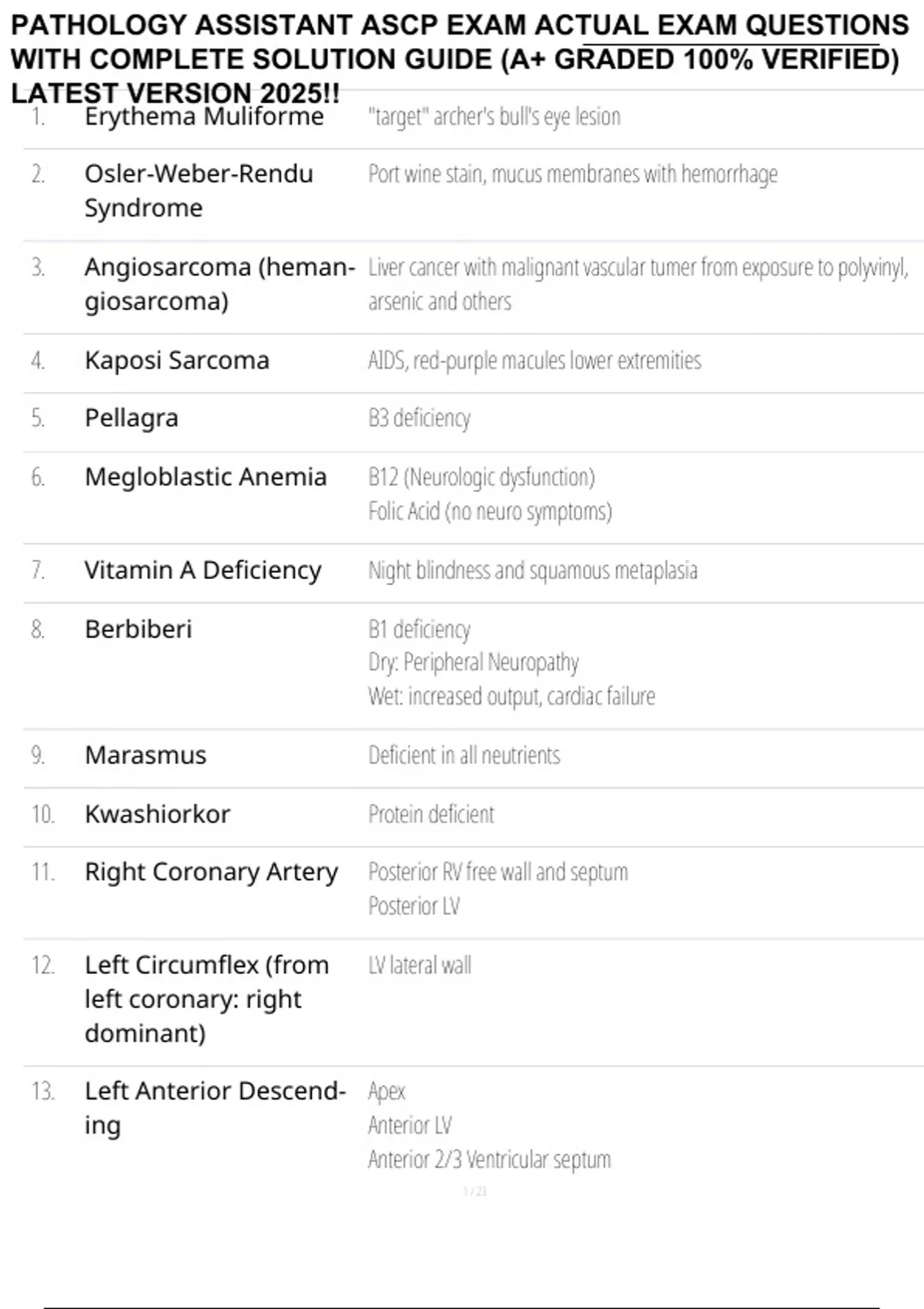Click the target archer's bull's eye lesion text
Image resolution: width=924 pixels, height=1309 pixels.
click(494, 117)
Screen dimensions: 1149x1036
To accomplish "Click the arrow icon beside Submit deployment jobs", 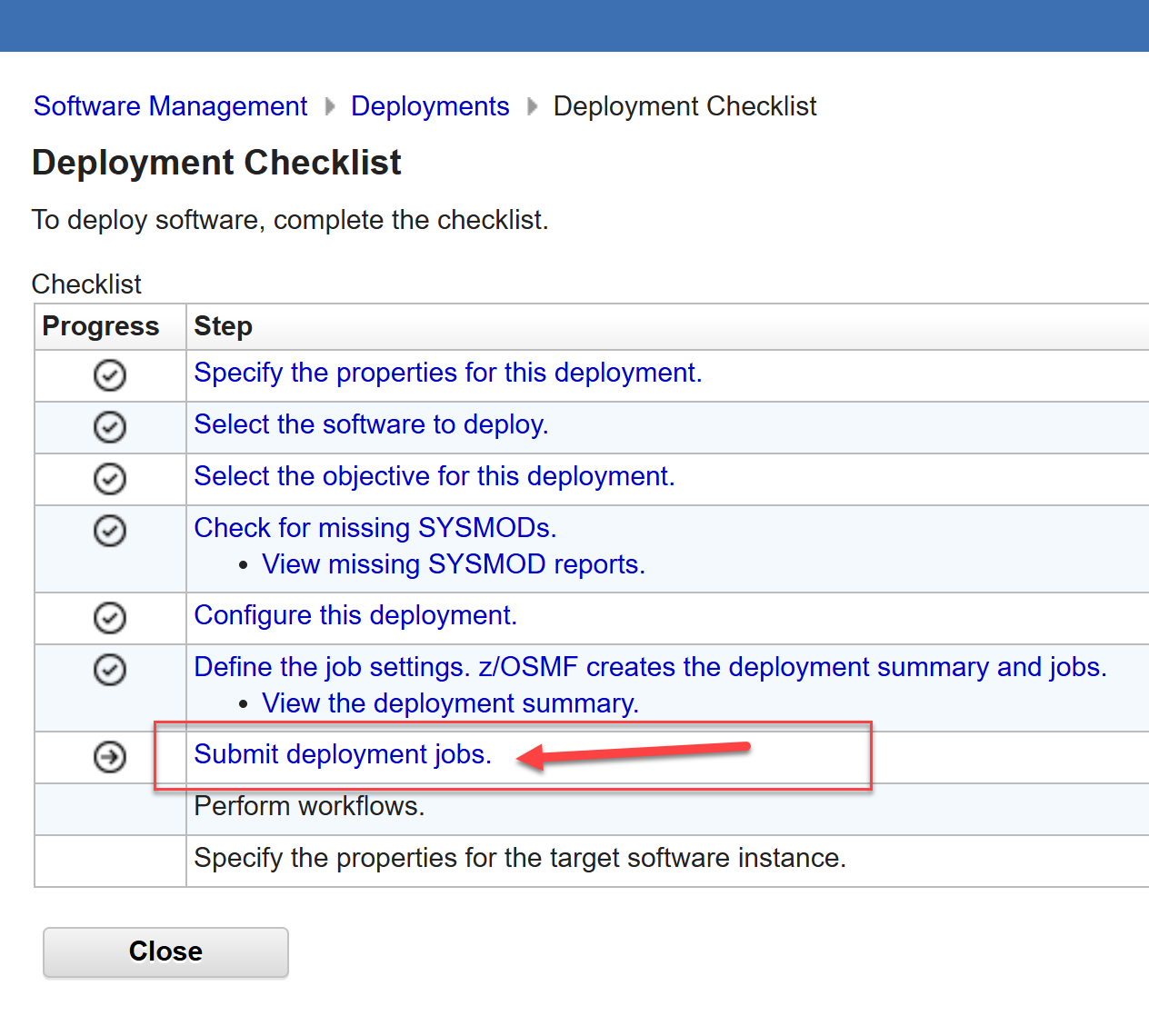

___

Your objective >>
Rewrite all the items above with "arrow icon" replaced by "dropdown button" and nothing else changed. Omit the pictures.

Solution for this problem >>
Click the target archer's bull's eye lesion text
Image resolution: width=924 pixels, height=1309 pixels.
click(494, 117)
Screen dimensions: 1149x1036
To accomplish "Click the dropdown button beside Submit deployment jobs", 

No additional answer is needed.